Я отпила приличный глоток и показала пальцем на экран у нее за спиной. Там как раз крупным планом снова был тот мужчина в лопарской шапке, он что-то говорил, он казался рассерженным, но слов не было слышно, все вокруг забивала громкая электронная музыка.
Я нагнулась к девушке и спросила, что это за коллектив показывают — не отсюда ли они и насколько хороши. Она смерила меня взглядом и покачала головой.
— Вы думаете, мы тут в саамскую самобытность играем? — спросила она.
— Извините, не поняла, — удивилась я.
— Это местные новости, — сказала она, взяла пульт, лежавший рядом с мойкой дальше у стены, и выключила телевизор. Экран погас. — Это репортаж о демонстрации. Но вам это, я вижу, ни к чему.

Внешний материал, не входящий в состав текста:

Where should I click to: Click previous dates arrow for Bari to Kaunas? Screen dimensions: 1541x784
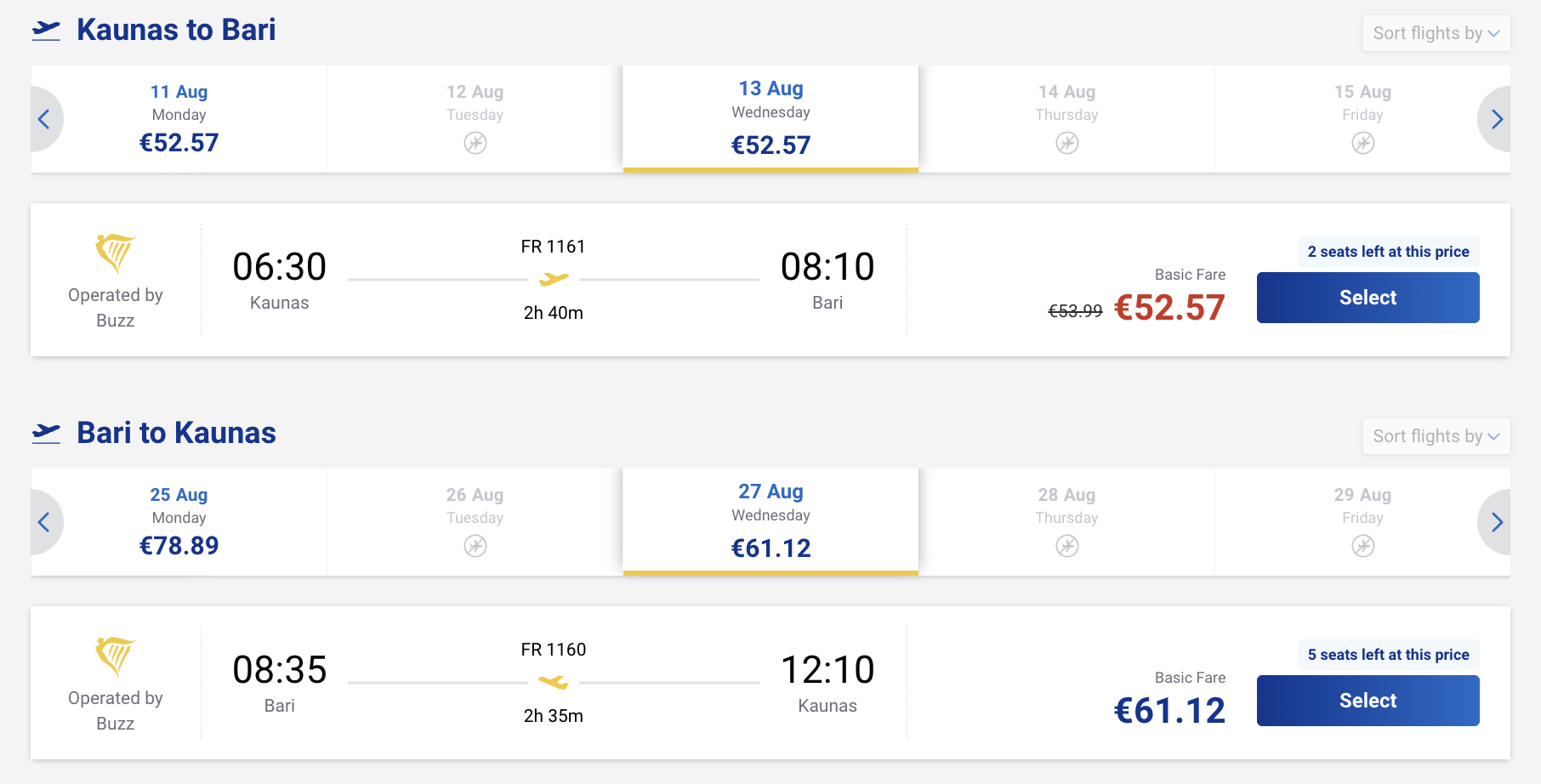pos(46,522)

— Какой демонстрации? — спросила я.
— Против нового закона, — ответила она.
Я хоть и знала, о чем речь, но помалкивала, только слушала и кивала.
— Сейчас разрабатывается новый местный закон, и если он будет принят в предложенной редакции, то всё: рыба, морошка, вода, земля — станет всеобщим, у нас, несмотря на нашу историю, традиции и особенности региона, больше не будет преимущественного права на все это.
Ее речь звучала как заученный текст, как выдержки из заявления политической партии.
— Это станет окончательной колонизацией, полнейшим уничтожением нас. Мы ничем уже не будем отличаться, — сказала она.
Повернулась ко мне спиной и стала нервными движениями собирать стаканы. Она говорила с тем саамским акцентом, когда слова звучат предельно четко, обособленно, словно это не частицы норвежского языка, а стайка малых детей, которых надо водить за руку, или россыпь камушков, по которым можно выйти вон, наружу.
Я отвернулась от стойки со стаканом в руке, там оставалось всего на донышке, я задрала голову и втянула в себя все до капли.
Мы с ней были чуть не вдвоем в зале, эдакие космонавты в корабле, который вот сейчас оторвется от земли, повисит немного над взгорком, уйдет винтом в небо и исчезнет в космосе навсегда. Темный след на горке к утру занесет снегом, и никто никогда не узнает, что были такие люди, такое кафе, никто не хватится нас, не заметит отсутствия.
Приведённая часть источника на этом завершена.